Congress Is Day-Trading While the World Burns
It was a hell of a year for the professional day traders who moonlight as members of Congress. Collectively they traded hundreds of millions of dollars worth of stocks and related securities — usually from industries that are closely regulated by Congress.

House Speaker Nancy Pelosi (D-CA) continues to lead the field in options trading, having bought $12.75 million worth of options contracts in 2021. (Chip Somodevilla / Getty Images)
The way US politicians talk about their country, you’d be forgiven for thinking that American society is a business. And the way they buy and sell shares, you’d be forgiven for thinking Congress is less a deliberative body for crafting laws than an extension of the stock market.

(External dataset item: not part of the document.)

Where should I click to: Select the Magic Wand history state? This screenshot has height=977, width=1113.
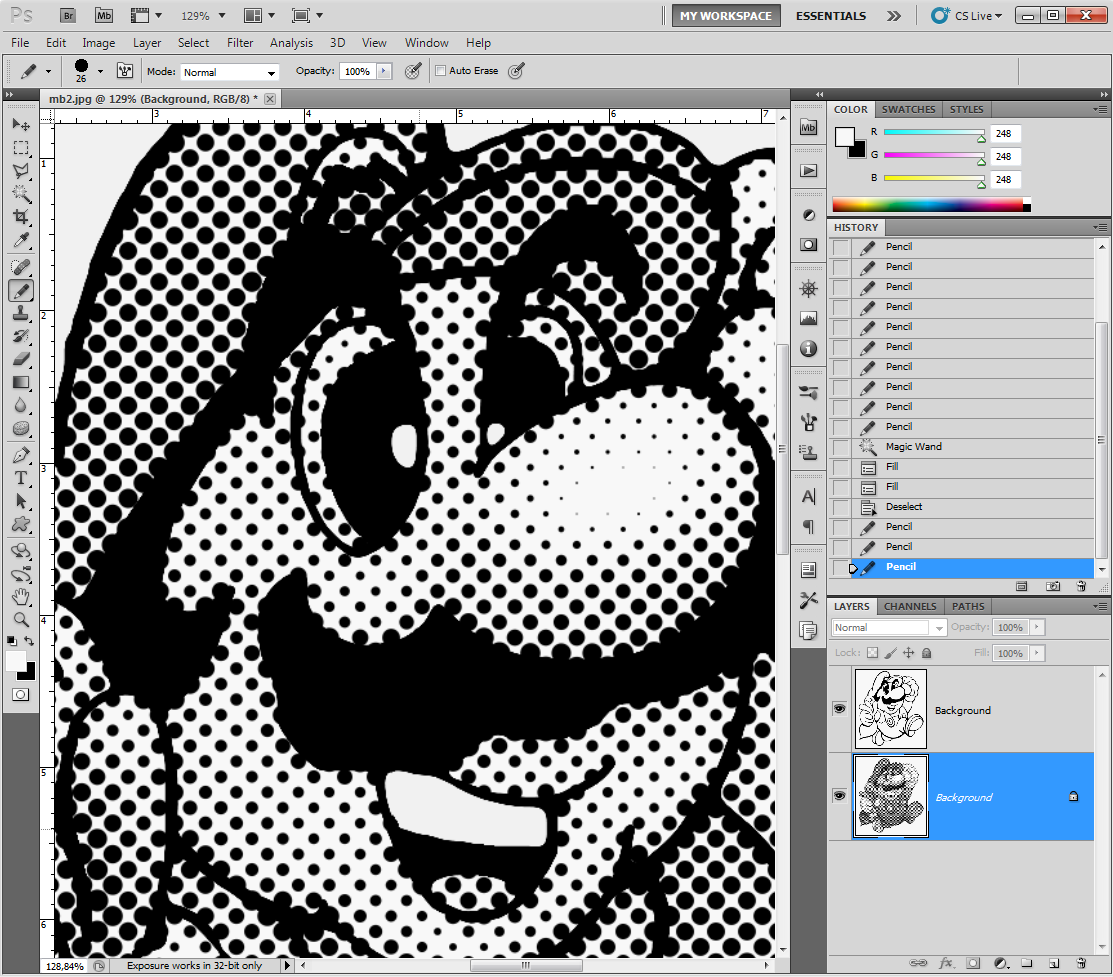pos(913,447)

In spite of a pair of insider trading scandals that cost Georgia’s Republican senators their seats at the start of last year, Congressional gambling on the share market actually increased in 2021, according to a year-end report issued this week by investment watchdog Unusual Whales, comprising more than $400 million worth of transactions. What’s more, members of both parties in each chamber of Congress averaged higher-than-market returns for the year, other than Senate Republicans, who performed just below the market average.
The biggest jump came from stock options, devices that give investors the right to later buy or sell a stock before a particular date, an investment vehicle that reached record popularity in 2021, but tends to favor more experienced and wealthier investors. Members of Congress traded a total of $140 million worth of options last year, more than five times the amount in 2020, according to the report, which is based on all the financial disclosure forms between December 1, 2020 and December 22 of last year.